Procedures are categorized into stereotactic, needle, and open. Stereotactic is the least invasive and open is the most invasive.

When an abnormality of the brain is suspected, stereotactic (probing in three dimensions) brain needle biopsy is performed and guided precisely by a computer system to avoid serious complications. A small hole is drilled into the skull, and a needle is inserted into the brain tissue guided by computer-assisted imaging techniques (CT or MRI scans). Historically, the patient's head was held in a rigid frame to direct the probe into the brain; however, since the early 1990s, it has been possible to perform these biopsies without the frame. Since the frame was attached to the skull with screws, this advancement is less invasive and better tolerated by the patient. The doctor (pathologist) prepares the sample for analysis and studies it further under a microscope.

==Aftercare==
The patient is monitored in the recovery room for several hours following the biopsy. Neurological assessments are performed once the patient is fully awake and if left without deficit, most patients can be discharged the day after surgery.

==Risks==
The procedure is invasive and includes risks associated with anesthesia and surgery. Brain injury may occur due to removal of brain tissue. The resulting scar left on the brain has the potential to trigger seizures.
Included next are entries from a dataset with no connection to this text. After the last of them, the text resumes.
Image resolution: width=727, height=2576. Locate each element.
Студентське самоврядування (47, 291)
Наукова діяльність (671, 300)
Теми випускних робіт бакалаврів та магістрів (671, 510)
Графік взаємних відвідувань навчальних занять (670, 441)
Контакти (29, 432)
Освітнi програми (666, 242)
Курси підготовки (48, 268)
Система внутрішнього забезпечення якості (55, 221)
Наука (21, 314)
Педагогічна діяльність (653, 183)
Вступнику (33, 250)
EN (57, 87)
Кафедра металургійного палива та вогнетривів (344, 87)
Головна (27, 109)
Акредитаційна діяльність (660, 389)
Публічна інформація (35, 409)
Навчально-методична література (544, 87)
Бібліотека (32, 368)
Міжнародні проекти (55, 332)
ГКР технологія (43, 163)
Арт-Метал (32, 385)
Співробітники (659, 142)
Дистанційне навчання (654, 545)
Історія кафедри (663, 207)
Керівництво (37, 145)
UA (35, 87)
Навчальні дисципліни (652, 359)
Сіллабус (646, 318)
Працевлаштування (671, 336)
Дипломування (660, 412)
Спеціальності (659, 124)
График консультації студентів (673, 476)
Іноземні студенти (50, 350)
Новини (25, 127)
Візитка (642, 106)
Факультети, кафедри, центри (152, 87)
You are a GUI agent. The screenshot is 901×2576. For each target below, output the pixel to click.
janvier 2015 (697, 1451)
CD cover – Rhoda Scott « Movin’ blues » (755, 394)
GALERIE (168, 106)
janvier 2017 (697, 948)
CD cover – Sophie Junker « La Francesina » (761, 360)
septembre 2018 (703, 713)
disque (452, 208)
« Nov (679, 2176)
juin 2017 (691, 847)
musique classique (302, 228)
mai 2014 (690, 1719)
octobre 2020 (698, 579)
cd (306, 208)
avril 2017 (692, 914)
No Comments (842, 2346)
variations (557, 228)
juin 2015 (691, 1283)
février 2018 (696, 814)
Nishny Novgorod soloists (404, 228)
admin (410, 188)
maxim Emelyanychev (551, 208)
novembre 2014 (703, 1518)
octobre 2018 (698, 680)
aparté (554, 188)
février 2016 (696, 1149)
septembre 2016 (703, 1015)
If brain biopsy is performed for a possible tumor (which contain more blood vessels), the risk of death is 1% and a risk of complications 12%. For unexplained neurological disease, there is no risk of death and a complication rate of 9%; complications were more common in PACNS.

==Interpretation==
Various brain abnormalities can be diagnosed by microscopic analysis of the tissue sample. The pathologist (a physician trained in how disease affects the body's tissues) looks for abnormal growth, changes in cell membranes, and/or abnormal collections of cells. In Alzheimer's disease, the cortex of the brain contains abnormal collections of plaques. If infection is suspected, the infectious organism can be cultured from the tissue and identified. Classification of tumors is also possible after biopsy.